Top of SOURCE DATA
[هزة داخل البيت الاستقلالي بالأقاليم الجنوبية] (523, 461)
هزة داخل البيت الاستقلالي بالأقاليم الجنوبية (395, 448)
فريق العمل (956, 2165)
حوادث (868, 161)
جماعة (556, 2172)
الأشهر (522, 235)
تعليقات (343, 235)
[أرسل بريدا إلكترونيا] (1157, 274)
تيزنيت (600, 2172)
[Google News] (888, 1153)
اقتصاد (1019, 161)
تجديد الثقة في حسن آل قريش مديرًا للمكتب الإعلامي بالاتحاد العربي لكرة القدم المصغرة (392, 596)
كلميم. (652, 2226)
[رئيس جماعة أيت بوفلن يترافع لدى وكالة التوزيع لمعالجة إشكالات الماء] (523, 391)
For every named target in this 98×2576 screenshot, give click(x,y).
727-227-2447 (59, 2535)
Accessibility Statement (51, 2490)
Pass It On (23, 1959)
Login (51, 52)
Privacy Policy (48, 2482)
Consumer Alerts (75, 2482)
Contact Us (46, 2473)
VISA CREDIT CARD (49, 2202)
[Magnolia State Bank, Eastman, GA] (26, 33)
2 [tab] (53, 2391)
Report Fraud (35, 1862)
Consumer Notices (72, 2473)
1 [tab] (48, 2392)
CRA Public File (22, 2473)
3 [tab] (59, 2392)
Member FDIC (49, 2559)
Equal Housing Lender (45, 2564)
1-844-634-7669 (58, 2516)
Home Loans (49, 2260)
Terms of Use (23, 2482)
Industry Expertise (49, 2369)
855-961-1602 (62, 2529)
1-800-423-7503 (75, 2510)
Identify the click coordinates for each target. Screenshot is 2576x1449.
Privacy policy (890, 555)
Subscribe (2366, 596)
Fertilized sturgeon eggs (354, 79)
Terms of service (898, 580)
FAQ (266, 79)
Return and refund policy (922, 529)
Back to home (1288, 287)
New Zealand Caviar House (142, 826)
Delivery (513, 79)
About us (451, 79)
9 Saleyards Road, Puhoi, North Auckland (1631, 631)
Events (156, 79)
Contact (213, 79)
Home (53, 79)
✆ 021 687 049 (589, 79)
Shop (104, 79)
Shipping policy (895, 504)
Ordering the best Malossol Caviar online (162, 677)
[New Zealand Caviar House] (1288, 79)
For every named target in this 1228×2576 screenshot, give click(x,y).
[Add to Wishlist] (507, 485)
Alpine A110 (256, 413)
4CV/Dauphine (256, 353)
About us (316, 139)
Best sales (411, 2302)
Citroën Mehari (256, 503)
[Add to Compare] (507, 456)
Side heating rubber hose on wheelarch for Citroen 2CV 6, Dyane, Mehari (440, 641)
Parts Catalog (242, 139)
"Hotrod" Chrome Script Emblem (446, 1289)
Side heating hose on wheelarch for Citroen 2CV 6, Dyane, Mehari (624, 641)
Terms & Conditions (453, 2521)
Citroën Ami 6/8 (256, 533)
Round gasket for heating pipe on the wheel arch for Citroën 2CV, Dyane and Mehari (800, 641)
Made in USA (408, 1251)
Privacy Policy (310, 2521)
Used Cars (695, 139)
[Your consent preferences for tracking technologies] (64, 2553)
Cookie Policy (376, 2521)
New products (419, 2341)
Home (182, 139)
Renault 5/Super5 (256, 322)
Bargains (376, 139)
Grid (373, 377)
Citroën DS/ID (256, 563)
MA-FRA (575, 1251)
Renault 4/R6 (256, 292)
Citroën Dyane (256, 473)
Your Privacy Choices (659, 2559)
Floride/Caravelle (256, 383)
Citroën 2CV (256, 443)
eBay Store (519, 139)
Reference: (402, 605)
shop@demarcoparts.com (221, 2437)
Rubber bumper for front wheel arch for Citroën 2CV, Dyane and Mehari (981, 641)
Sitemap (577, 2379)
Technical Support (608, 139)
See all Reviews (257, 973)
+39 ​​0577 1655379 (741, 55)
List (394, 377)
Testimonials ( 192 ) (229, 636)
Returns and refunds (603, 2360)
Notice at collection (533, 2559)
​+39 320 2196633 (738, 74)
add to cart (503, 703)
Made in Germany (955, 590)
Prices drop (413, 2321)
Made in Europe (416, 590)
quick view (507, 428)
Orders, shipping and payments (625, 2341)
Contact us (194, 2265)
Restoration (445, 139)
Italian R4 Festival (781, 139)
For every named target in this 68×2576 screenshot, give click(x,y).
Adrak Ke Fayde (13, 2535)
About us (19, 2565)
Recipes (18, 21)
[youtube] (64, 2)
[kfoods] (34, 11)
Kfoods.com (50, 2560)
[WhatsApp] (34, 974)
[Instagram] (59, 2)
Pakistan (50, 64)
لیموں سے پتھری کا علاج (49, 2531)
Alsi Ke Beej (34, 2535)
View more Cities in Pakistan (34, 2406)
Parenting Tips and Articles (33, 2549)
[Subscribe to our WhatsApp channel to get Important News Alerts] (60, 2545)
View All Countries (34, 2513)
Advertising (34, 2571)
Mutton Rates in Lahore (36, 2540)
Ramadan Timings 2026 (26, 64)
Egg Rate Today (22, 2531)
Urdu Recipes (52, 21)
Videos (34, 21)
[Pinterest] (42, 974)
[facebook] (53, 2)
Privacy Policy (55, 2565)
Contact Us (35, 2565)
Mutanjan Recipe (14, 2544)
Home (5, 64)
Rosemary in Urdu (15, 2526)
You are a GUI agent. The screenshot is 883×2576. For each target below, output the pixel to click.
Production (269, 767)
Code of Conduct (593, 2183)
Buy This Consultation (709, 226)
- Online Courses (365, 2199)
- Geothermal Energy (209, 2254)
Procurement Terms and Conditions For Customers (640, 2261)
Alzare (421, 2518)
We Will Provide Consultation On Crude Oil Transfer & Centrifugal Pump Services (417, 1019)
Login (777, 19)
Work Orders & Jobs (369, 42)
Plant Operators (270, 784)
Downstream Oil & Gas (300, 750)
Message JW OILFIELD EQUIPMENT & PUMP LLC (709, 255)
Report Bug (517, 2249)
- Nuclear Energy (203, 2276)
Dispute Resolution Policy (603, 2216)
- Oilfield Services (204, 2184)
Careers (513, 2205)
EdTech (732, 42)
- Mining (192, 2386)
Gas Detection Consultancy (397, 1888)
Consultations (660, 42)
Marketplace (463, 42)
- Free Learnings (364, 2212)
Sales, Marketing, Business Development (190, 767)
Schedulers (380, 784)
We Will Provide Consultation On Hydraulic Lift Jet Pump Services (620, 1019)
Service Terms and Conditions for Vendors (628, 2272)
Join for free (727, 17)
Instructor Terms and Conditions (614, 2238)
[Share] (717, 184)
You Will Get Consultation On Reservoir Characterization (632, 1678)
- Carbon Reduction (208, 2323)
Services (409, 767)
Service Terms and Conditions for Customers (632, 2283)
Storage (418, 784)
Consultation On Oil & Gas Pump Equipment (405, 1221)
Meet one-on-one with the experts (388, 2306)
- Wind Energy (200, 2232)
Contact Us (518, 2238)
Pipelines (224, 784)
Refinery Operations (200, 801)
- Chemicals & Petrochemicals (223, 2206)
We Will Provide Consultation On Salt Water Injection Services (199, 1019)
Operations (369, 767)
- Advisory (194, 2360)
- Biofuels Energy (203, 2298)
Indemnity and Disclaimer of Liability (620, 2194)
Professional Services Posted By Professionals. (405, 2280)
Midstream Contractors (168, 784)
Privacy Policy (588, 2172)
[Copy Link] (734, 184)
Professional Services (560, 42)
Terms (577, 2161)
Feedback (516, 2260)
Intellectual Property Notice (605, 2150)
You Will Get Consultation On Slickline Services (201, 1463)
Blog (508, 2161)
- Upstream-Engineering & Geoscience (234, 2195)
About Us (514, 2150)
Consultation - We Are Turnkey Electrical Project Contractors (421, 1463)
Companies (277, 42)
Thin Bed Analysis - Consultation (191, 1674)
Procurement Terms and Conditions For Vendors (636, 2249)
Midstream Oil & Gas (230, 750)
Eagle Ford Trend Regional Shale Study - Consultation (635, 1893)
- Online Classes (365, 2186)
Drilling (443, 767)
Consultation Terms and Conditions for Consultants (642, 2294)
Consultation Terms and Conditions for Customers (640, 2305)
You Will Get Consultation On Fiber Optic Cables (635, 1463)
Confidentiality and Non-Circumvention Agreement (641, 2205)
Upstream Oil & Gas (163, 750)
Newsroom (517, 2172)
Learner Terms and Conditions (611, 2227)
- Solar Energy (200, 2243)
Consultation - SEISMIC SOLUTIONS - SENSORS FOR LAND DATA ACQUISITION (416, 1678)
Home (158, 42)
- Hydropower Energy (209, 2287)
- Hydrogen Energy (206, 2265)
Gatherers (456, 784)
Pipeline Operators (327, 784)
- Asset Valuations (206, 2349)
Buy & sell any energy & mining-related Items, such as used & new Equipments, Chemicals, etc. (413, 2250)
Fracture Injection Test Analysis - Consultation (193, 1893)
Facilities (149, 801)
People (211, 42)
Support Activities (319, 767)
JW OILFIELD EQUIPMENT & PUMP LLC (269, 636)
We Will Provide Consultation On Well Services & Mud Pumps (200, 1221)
Bottom of SOURCE DATA
Above are the lines; repeat exactly the ones from the line containing "[Add to Wishlist] (507, 485)" down to the line containing "Parts Catalog (242, 139)", both inclusive.

== OUTPUT FOR THIS EXERCISE ==
[Add to Wishlist] (507, 485)
Alpine A110 (256, 413)
4CV/Dauphine (256, 353)
About us (316, 139)
Best sales (411, 2302)
Citroën Mehari (256, 503)
[Add to Compare] (507, 456)
Side heating rubber hose on wheelarch for Citroen 2CV 6, Dyane, Mehari (440, 641)
Parts Catalog (242, 139)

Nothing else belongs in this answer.